Many patients with wet AMD, DME, and RVO who delayed their intravitreal injection regimens experienced worsening vision, according to respondents. As would be expected, patients who were delayed the longest had the highest incidence of permanent vision loss with no potential for recovery.
Most respondents (82%) said they would continue in their current practice, and 12% said they might consider earlier retirement. A minority of the responding retina specialists said they would consider taking a job in a private equity–owned retina practice.
The impact of COVID-19 has not been limited only to patients exposed to the virus.2,3 The economic, educational, medical, and mental health consequences of the COVID-19 pandemic are slowly being recognized by society. In our retina community, fear of COVID-19 has led patients to delay their treatments for wet AMD, DME, and RVO. These delays in treatment have had a substantial impact on retina practices around this country and around the world.
As this survey has pointed out, many of our patients now face increased morbidity and permanent damage to their vision.
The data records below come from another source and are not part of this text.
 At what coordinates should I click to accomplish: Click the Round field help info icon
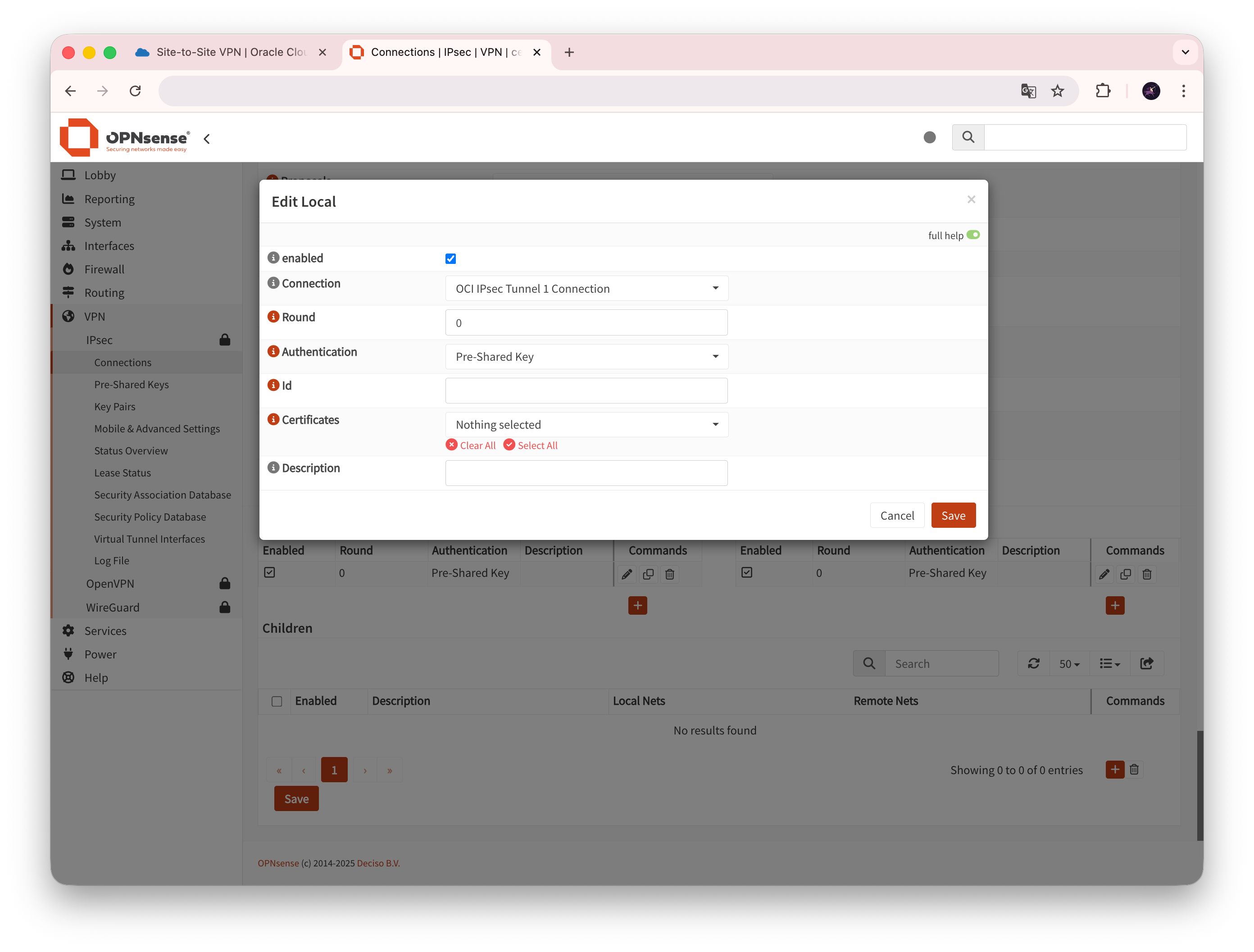point(273,317)
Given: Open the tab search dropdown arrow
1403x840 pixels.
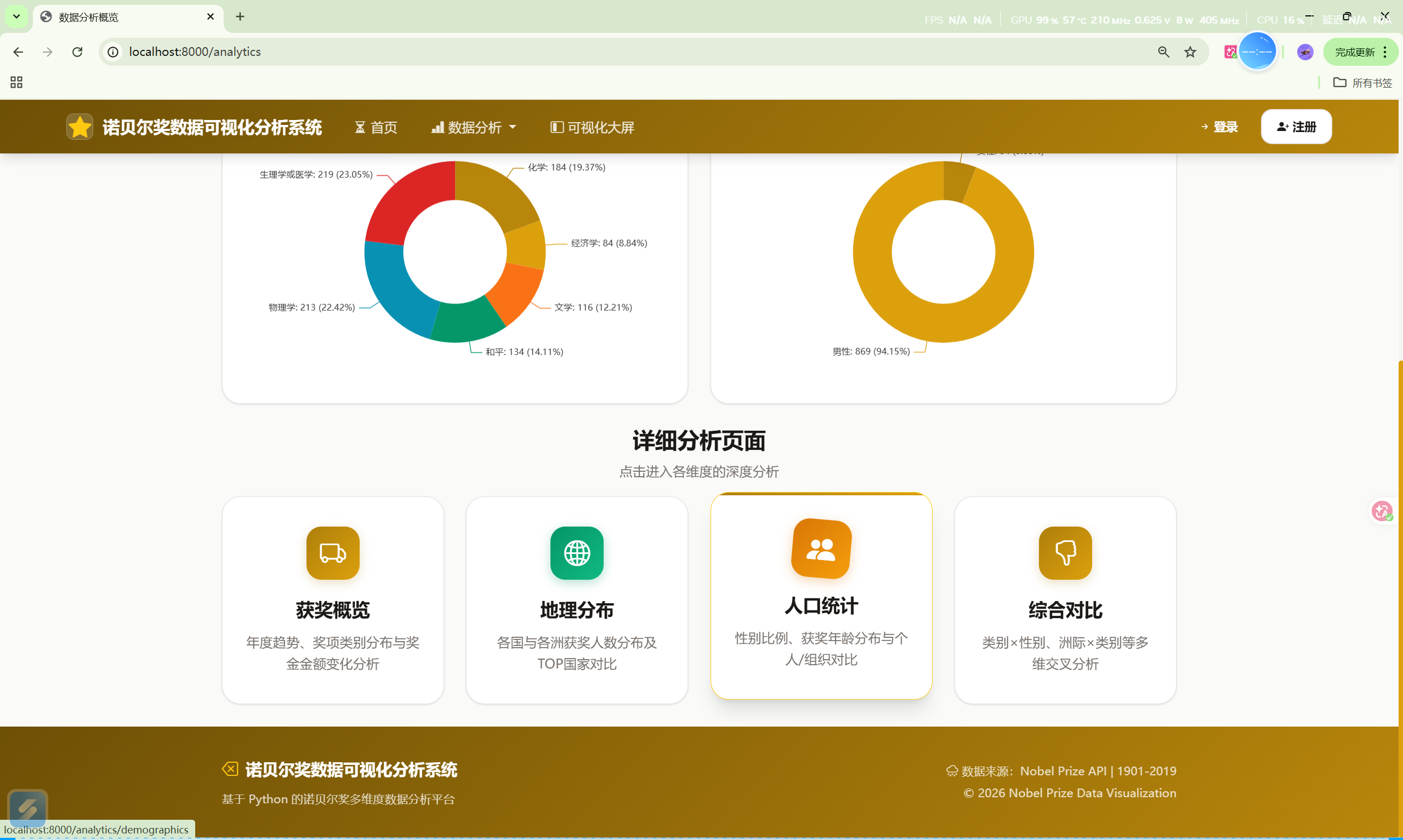Looking at the screenshot, I should pyautogui.click(x=16, y=16).
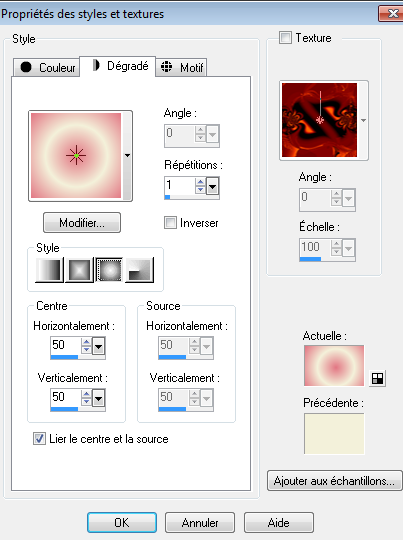Click Ajouter aux échantillons... button
Screen dimensions: 403x540
pyautogui.click(x=334, y=480)
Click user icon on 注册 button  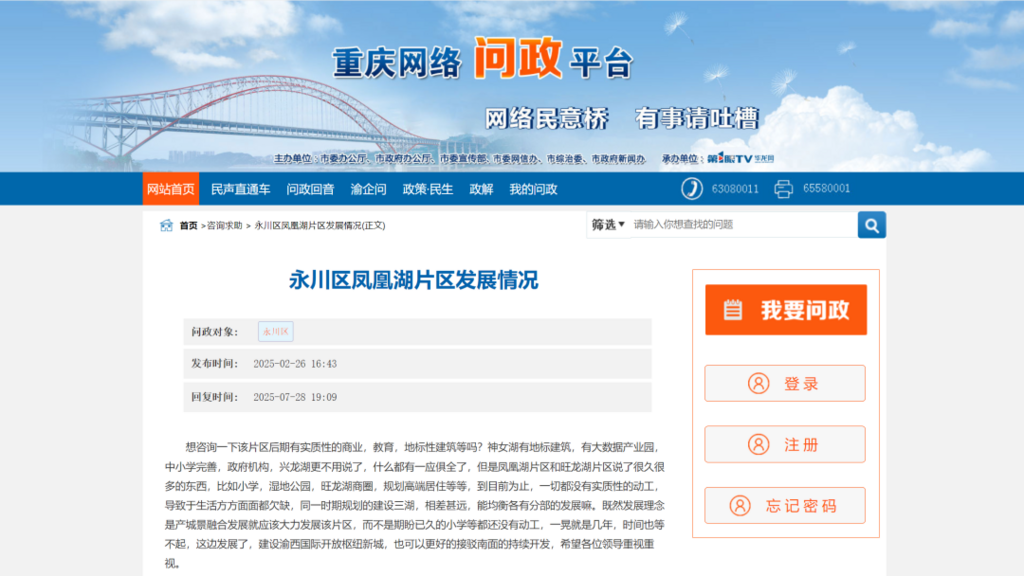pyautogui.click(x=759, y=444)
This survey demonstrates the importance of timely treatment for wet AMD, DME, and RVO, even in the era of COVID-19. The new normal for both patients and retina specialists will be to continue timely treatment while taking precautions by wearing proper personal protective equipment and practicing social distancing in the clinic setting.6
We hope that the information generated by this survey will be helpful for patients and retina specialists as, at the time of this writing, we are seeing a resurgence in the rate of COVID-19 infections around the United States as communities begin to ease restrictions related to COVID-19.
1. Hollander JE, Carr BG. Virtually perfect? Telemedicine for covid-19. N Engl J Med. 2020;382(18):1679-1681.
2. Rosenbaum L. The untold toll – the pandemic’s effects on patients without covid-19. N Engl J Med. 2020;382(24):2368-2371.
3. COVID-19 significantly impacts health services for noncommunicable diseases [press release]. World Health Organization. June 1, 2020. https://www.who.int/news-room/detail/01-06-2020-covid-19-significantly-impacts-health-services-for-noncommunicable-diseases. Accessed July 1, 2020.
4. Hospital admissions for strokes appear to have plummeted, a doctor says, a possible sign people are afraid to seek critical help. The Washington Post. April 9, 2020.
5. Recommendations for urgent and nonurgent patient care. American Academy of Ophthalmology. Updated April 17, 2020. https://www.aao.org/headline/new-recommendations-urgent-nonurgent-patient-care#disqus_thread. Accessed July 1, 2020.
6. Parke DW. Ophthalmology after coronavirus disease 2019 (COVID-19): transition back to patient care. JAMA Ophthalmol. 2020;138(6):599-600.